Collected data entries
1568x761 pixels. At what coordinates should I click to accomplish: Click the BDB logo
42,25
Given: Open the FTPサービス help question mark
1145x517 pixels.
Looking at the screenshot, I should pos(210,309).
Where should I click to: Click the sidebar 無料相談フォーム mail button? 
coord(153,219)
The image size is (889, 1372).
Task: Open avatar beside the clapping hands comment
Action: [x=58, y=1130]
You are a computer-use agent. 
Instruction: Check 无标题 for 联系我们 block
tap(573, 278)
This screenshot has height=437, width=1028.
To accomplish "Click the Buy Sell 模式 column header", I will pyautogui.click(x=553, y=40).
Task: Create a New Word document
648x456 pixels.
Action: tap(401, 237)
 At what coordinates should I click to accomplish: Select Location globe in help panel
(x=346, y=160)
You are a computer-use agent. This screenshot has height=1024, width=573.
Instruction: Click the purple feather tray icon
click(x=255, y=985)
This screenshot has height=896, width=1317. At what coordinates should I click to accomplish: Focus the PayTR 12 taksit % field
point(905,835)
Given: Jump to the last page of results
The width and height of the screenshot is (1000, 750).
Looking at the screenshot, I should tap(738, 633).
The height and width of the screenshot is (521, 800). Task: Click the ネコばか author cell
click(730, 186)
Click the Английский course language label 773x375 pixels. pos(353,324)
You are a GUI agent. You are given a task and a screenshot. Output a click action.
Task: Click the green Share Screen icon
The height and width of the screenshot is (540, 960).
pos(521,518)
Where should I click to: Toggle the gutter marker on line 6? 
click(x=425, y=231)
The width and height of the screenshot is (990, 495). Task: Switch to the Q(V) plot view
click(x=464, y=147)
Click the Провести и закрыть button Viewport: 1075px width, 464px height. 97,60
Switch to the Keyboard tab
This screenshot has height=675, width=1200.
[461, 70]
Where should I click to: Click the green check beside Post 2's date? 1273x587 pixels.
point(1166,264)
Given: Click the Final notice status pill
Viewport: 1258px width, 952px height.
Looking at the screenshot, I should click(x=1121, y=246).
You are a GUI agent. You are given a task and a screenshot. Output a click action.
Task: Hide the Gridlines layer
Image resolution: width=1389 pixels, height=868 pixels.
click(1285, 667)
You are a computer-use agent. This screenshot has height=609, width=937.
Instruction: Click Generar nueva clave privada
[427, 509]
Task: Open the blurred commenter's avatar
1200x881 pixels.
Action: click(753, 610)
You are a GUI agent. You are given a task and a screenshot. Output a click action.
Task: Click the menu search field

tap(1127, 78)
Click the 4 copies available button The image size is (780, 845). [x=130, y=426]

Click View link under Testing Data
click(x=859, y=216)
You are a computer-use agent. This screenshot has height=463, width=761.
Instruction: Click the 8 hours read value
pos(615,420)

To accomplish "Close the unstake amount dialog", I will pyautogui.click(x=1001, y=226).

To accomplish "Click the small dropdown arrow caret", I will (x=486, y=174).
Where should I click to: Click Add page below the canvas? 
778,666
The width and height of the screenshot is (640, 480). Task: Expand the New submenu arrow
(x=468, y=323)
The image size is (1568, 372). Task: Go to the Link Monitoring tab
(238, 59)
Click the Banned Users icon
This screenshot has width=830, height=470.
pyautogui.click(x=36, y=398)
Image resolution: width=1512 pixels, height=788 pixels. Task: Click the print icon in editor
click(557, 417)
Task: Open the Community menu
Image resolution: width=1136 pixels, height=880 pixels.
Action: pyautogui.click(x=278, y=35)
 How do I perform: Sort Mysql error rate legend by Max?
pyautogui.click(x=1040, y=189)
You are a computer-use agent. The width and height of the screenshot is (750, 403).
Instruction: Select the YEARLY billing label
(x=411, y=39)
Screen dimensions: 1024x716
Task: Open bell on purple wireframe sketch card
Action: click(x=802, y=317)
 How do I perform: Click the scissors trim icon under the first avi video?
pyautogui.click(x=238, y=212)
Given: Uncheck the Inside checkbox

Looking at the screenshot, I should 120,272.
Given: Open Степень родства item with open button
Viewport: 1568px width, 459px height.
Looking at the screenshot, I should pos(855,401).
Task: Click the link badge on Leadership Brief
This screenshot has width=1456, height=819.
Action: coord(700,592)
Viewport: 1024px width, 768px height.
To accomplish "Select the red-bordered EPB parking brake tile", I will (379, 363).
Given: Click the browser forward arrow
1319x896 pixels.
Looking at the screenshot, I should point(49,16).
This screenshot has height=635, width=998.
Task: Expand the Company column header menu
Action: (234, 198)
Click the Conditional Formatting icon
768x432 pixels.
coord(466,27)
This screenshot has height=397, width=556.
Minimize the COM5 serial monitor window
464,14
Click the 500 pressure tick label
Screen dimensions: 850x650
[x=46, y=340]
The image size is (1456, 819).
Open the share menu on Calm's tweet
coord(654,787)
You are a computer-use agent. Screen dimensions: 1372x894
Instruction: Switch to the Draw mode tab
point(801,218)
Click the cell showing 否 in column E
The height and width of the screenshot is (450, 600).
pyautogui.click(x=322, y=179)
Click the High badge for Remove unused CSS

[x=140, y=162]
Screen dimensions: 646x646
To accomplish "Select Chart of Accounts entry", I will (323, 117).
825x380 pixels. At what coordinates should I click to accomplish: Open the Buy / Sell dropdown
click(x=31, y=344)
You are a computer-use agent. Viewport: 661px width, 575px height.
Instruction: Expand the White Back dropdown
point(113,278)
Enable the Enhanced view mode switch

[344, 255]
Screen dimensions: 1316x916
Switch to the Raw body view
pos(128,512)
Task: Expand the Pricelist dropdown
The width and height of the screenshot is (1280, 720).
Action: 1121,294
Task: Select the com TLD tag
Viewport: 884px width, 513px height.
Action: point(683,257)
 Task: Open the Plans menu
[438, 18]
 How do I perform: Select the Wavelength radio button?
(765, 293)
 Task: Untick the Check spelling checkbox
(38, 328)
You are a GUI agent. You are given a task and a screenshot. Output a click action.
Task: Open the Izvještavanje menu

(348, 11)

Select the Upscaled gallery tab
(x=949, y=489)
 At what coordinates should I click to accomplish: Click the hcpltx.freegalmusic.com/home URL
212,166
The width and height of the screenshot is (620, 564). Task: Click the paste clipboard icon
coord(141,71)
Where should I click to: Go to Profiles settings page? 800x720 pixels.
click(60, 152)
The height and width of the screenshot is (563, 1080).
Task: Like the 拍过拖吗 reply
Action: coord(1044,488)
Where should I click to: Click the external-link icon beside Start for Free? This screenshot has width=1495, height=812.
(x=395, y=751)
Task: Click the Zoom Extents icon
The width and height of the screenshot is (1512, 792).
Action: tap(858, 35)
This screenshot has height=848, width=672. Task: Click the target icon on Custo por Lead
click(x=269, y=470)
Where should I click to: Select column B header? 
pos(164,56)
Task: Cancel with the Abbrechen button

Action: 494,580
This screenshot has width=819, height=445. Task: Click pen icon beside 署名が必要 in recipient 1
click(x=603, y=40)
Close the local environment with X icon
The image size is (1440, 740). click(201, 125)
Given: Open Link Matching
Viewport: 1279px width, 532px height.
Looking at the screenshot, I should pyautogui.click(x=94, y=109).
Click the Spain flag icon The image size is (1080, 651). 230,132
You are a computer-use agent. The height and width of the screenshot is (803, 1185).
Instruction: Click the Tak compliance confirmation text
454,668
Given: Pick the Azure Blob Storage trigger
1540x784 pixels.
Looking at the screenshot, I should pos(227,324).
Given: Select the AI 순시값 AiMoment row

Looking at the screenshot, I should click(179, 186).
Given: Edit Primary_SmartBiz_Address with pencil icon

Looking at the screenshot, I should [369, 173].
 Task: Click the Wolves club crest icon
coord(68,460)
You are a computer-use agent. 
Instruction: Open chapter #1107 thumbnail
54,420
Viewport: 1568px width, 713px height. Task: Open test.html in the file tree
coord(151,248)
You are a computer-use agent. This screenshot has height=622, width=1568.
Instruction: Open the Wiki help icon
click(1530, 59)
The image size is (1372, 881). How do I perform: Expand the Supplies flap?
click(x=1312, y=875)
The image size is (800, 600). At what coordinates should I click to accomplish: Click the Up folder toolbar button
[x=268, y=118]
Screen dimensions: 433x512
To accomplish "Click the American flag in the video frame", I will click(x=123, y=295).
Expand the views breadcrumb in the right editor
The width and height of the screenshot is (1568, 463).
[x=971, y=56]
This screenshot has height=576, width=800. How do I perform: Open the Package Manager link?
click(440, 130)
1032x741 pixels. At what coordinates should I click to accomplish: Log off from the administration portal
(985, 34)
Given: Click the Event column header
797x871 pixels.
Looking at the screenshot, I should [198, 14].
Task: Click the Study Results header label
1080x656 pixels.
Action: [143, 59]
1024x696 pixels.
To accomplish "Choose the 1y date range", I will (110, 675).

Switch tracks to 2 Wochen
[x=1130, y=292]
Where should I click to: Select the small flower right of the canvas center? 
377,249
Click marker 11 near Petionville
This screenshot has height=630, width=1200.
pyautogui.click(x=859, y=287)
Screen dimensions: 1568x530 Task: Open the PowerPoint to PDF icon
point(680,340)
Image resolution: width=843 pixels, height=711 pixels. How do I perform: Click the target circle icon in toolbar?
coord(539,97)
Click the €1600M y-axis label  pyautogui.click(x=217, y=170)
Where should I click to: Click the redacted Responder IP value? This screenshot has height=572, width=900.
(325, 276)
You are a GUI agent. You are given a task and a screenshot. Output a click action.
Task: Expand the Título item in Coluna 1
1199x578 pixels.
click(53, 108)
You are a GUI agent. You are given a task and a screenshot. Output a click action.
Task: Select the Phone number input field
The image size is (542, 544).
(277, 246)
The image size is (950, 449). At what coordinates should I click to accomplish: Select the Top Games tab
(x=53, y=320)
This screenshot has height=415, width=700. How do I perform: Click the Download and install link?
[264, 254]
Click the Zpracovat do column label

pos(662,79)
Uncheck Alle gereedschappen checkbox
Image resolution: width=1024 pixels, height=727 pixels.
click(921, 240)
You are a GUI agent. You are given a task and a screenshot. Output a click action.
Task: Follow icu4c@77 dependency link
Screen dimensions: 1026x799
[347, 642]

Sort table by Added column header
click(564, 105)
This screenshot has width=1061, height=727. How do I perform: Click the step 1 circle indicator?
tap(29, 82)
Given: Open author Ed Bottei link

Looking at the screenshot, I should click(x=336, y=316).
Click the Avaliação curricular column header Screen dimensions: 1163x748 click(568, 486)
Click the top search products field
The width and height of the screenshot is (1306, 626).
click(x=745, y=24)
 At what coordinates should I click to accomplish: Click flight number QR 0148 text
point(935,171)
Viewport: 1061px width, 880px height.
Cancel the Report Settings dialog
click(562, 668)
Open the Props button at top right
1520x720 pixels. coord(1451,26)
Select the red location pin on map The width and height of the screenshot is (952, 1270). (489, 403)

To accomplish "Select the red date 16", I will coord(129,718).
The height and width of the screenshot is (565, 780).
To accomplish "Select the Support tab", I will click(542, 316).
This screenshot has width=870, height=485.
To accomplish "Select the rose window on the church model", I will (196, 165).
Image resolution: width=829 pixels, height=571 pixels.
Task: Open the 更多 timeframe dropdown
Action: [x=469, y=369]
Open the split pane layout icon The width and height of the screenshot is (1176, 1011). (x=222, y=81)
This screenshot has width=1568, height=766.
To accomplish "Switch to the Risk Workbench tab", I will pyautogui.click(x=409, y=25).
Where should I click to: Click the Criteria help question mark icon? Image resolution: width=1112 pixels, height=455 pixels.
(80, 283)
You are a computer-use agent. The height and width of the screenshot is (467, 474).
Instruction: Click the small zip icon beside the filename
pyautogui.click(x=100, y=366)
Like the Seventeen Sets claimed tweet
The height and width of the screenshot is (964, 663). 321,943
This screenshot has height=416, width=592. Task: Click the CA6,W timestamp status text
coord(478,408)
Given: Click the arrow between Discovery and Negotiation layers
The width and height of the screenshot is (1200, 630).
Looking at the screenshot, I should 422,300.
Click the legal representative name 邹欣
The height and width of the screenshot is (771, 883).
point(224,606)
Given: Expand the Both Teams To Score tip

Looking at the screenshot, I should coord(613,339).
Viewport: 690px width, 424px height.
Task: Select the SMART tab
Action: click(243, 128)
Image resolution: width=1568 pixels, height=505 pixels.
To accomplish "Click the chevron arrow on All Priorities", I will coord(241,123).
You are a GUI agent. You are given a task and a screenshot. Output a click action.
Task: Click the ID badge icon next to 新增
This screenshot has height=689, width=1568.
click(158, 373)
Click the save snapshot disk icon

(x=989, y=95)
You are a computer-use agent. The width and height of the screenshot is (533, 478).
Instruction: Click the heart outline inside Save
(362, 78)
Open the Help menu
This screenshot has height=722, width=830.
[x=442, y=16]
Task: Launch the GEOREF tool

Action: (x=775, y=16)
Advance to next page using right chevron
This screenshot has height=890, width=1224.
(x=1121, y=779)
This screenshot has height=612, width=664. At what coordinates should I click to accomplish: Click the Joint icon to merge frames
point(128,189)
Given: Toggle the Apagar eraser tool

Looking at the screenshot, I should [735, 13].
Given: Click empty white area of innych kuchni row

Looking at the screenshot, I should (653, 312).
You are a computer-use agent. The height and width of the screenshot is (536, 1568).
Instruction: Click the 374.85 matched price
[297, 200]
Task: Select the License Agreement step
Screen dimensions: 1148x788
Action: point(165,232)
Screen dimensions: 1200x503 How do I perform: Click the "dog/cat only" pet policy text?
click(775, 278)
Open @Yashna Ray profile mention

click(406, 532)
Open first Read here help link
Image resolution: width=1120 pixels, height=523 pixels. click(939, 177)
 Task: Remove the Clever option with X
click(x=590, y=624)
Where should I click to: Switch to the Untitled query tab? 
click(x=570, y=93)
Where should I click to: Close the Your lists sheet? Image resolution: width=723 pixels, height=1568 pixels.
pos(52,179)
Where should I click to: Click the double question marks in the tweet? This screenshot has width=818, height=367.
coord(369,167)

## ABOUT THIS EXERCISE
In the records above, the line with "Viewport: 1568px width, 459px height." marks the start and the line with "Click the cell showing 否 in column E" marks the end; copy that stretch exactly, both lines included, and nothing else.

## SOLUTION TO THIS PROBLEM
Viewport: 1568px width, 459px height.
Looking at the screenshot, I should pos(855,401).
Task: Click the link badge on Leadership Brief
This screenshot has width=1456, height=819.
Action: coord(700,592)
Viewport: 1024px width, 768px height.
To accomplish "Select the red-bordered EPB parking brake tile", I will (379, 363).
Given: Click the browser forward arrow
1319x896 pixels.
Looking at the screenshot, I should point(49,16).
This screenshot has height=635, width=998.
Task: Expand the Company column header menu
Action: (234, 198)
Click the Conditional Formatting icon
768x432 pixels.
coord(466,27)
This screenshot has height=397, width=556.
Minimize the COM5 serial monitor window
464,14
Click the 500 pressure tick label
Screen dimensions: 850x650
[x=46, y=340]
The image size is (1456, 819).
Open the share menu on Calm's tweet
coord(654,787)
You are a computer-use agent. Screen dimensions: 1372x894
Instruction: Switch to the Draw mode tab
point(801,218)
Click the cell showing 否 in column E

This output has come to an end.